# Problem
From the line that contains "Home (213, 27)" through the end of the records below, write out each line exactly as it appears, but not the pictures.

==*==

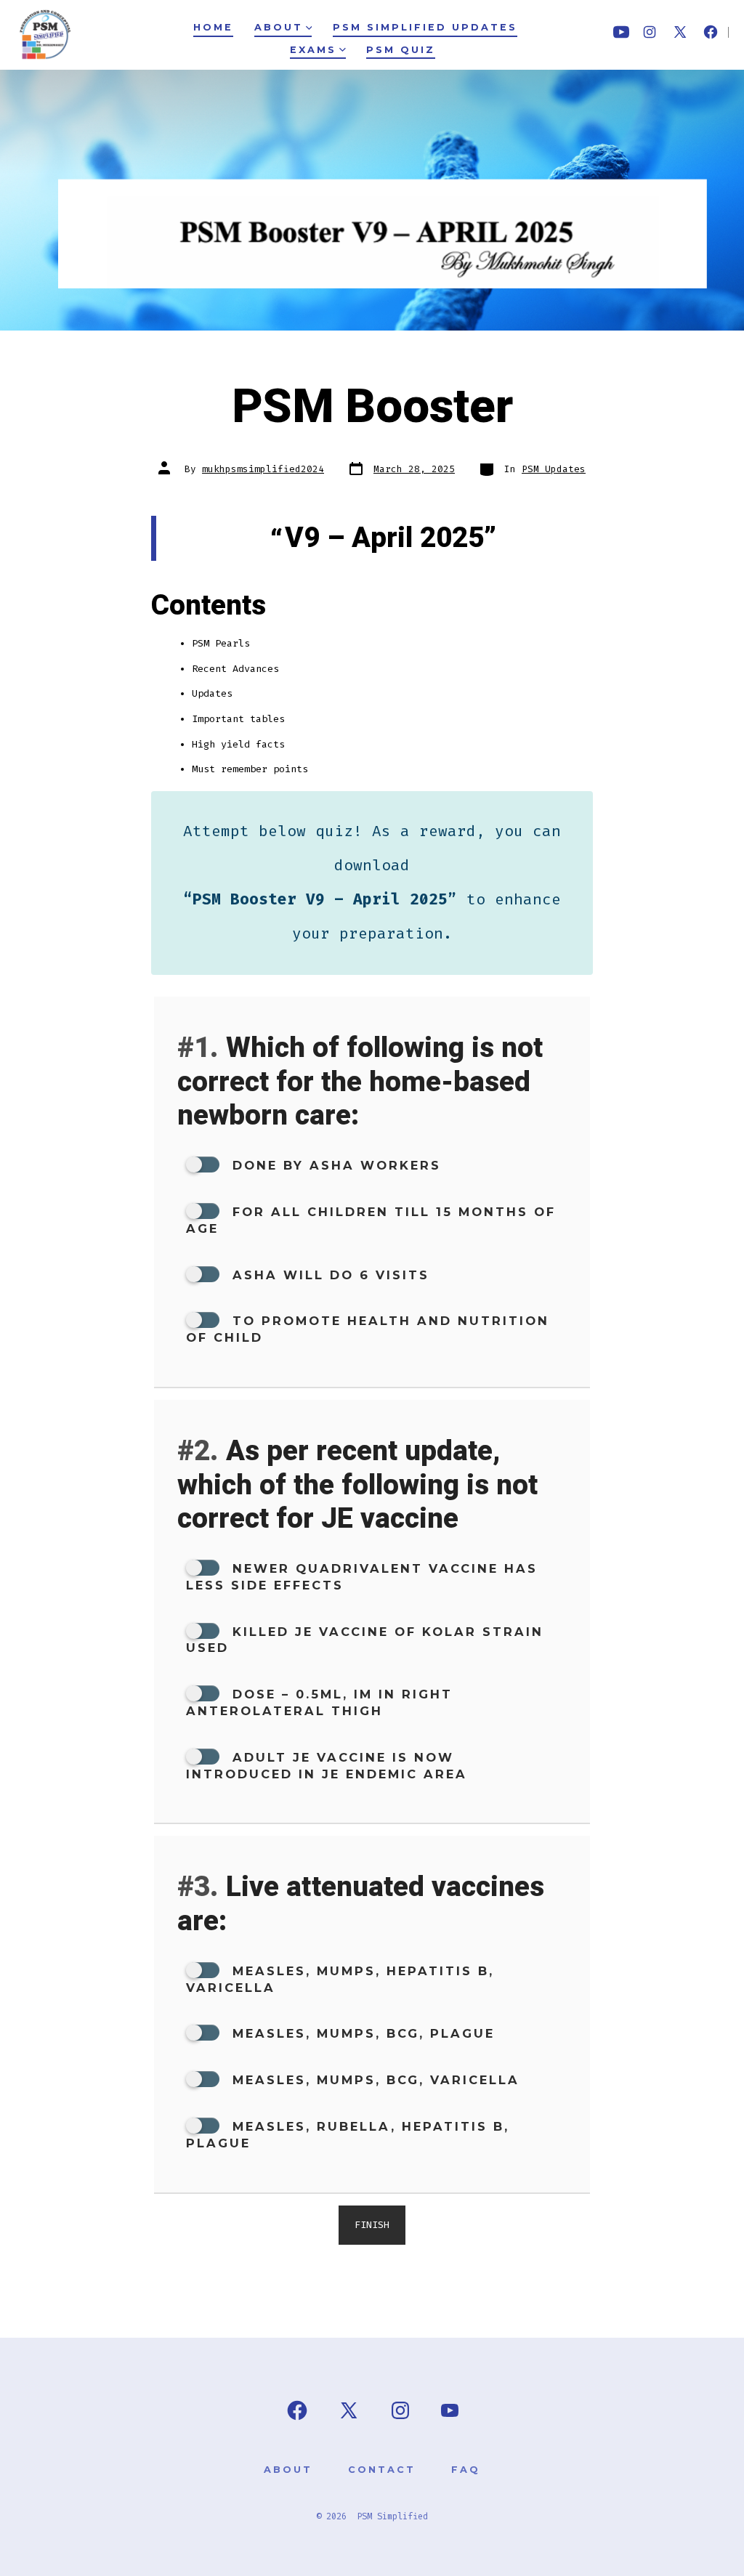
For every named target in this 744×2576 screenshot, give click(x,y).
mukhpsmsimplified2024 (263, 469)
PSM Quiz (400, 49)
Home (213, 27)
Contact (382, 2469)
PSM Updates (554, 469)
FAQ (465, 2469)
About (278, 27)
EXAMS (313, 49)
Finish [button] (372, 2225)
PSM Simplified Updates (425, 27)
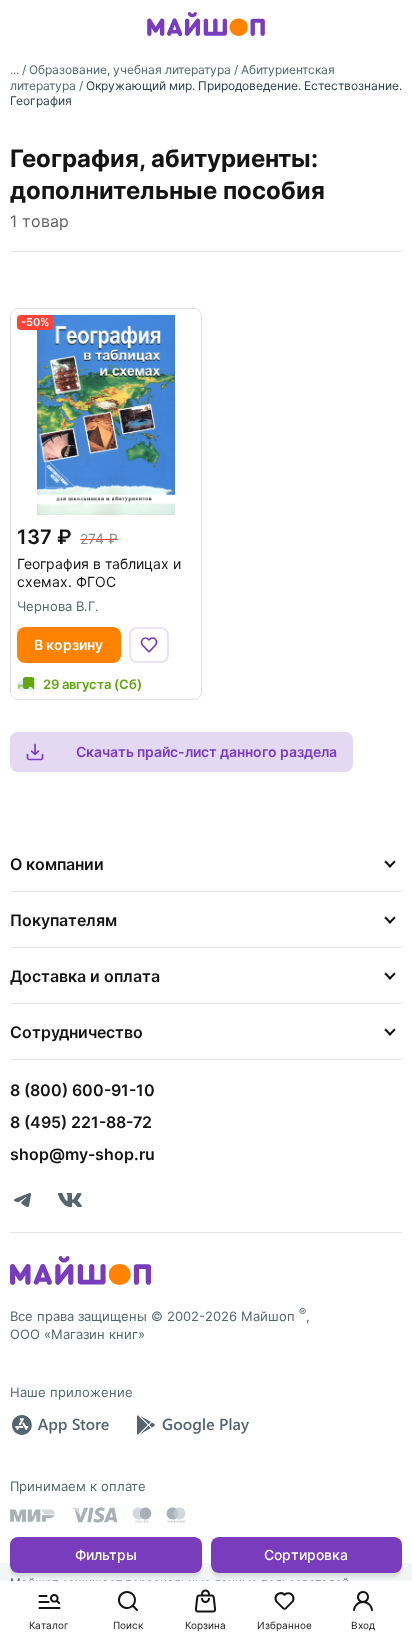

==*==

# Answer to this task
Home (213, 27)
Contact (382, 2469)
PSM Updates (554, 469)
FAQ (465, 2469)
About (278, 27)
EXAMS (313, 49)
Finish [button] (372, 2225)
PSM Simplified Updates (425, 27)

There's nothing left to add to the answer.